The Computer Fraud and Abuse Act assertion is absurd. I can not see in any way that this could result in a violation of that. (It could be used as a tool as part of OTHER activities that are violations, but its use in and of itself would not be a violation.)
However, the "ham" part of the name indicated that it was probably using an amateur radio (ham) service. This service requires operators to be licensed, and has its own rules very different from that of the ISM bands.
In many cases, ham bands and ISM bands overlap. The ham bands sometimes extend outside of the frequency range of the ISM bands, and also licensed ham operation is subject to different rules than ISM devices. Key differences:
1) Licensed amateur radio operators can use MUCH higher power levels than ISM devices. They can legally interfere with ISM devices (although doing this is frowned upon by most hams) - In most of the ISM bands, the military is the primary user, amateur radio is secondary (In some areas, military radars operate in the ham/ISM bands. IIRC there was an interesting situation a few years ago where no one could use certain brands of garage door openers near a military base because the big radar was interfering.), ISM devices are tertiary. Lower-class users must accept interference from higher-class users and can't interfere with them. http://www.qsl.net/kb9mwr/proj...

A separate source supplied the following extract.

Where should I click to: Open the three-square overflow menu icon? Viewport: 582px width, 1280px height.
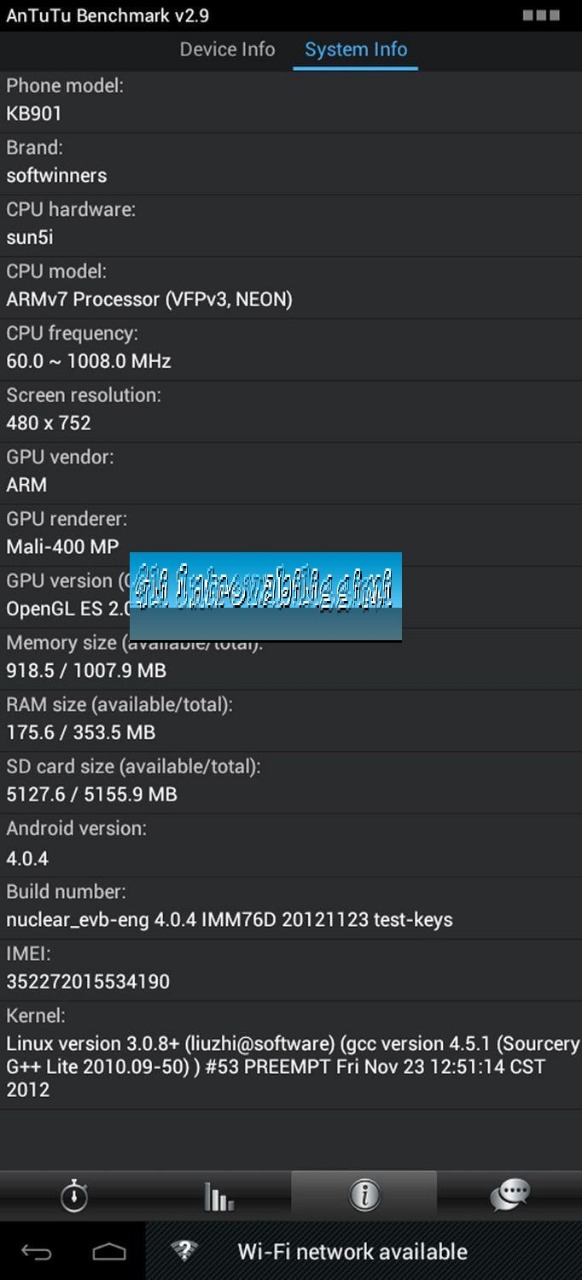[541, 16]
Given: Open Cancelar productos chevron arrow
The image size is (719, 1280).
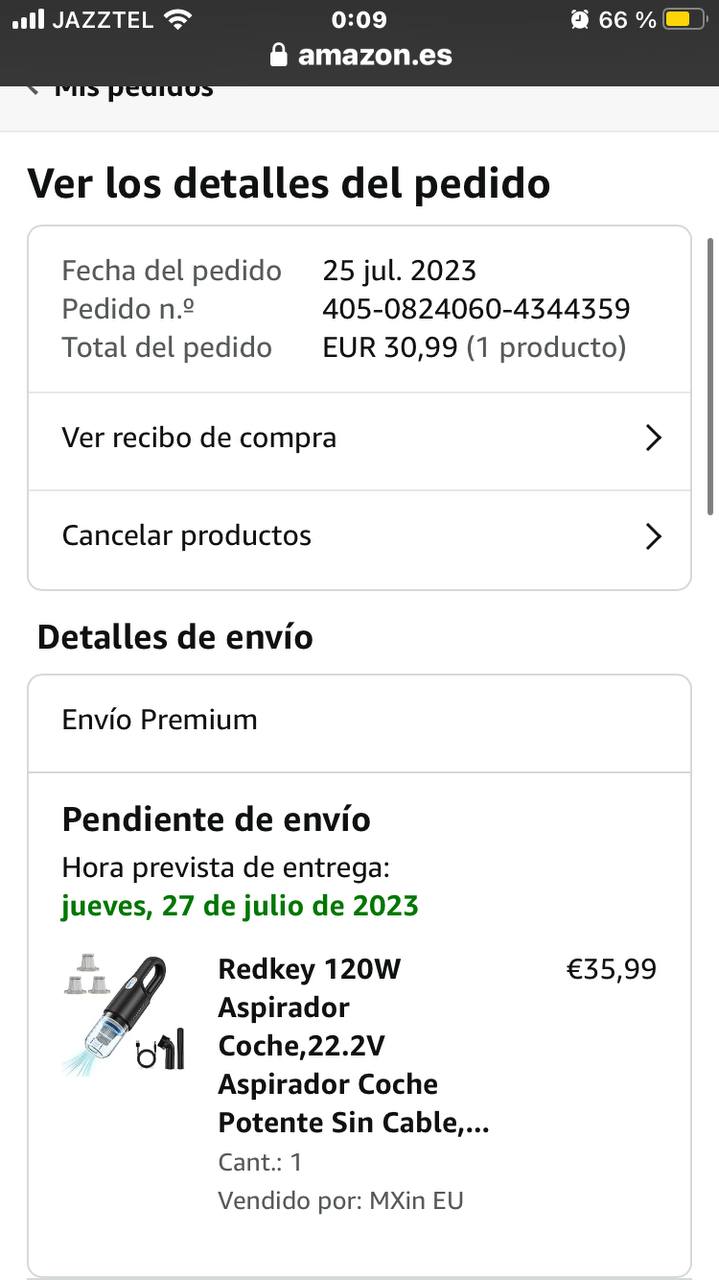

2) Operating under Part 97 (ham) rules instead of Part 15 (ISM) rules means that you can't use encryption for the purposes of obfuscating data
I suspect that something about this device made it require operation under Part 97 rules to function, but encryption is a no-no under such rules. Also, it seems like they intended to sell this/encourage its use by unlicensed operators despite the device being a Part 97 device.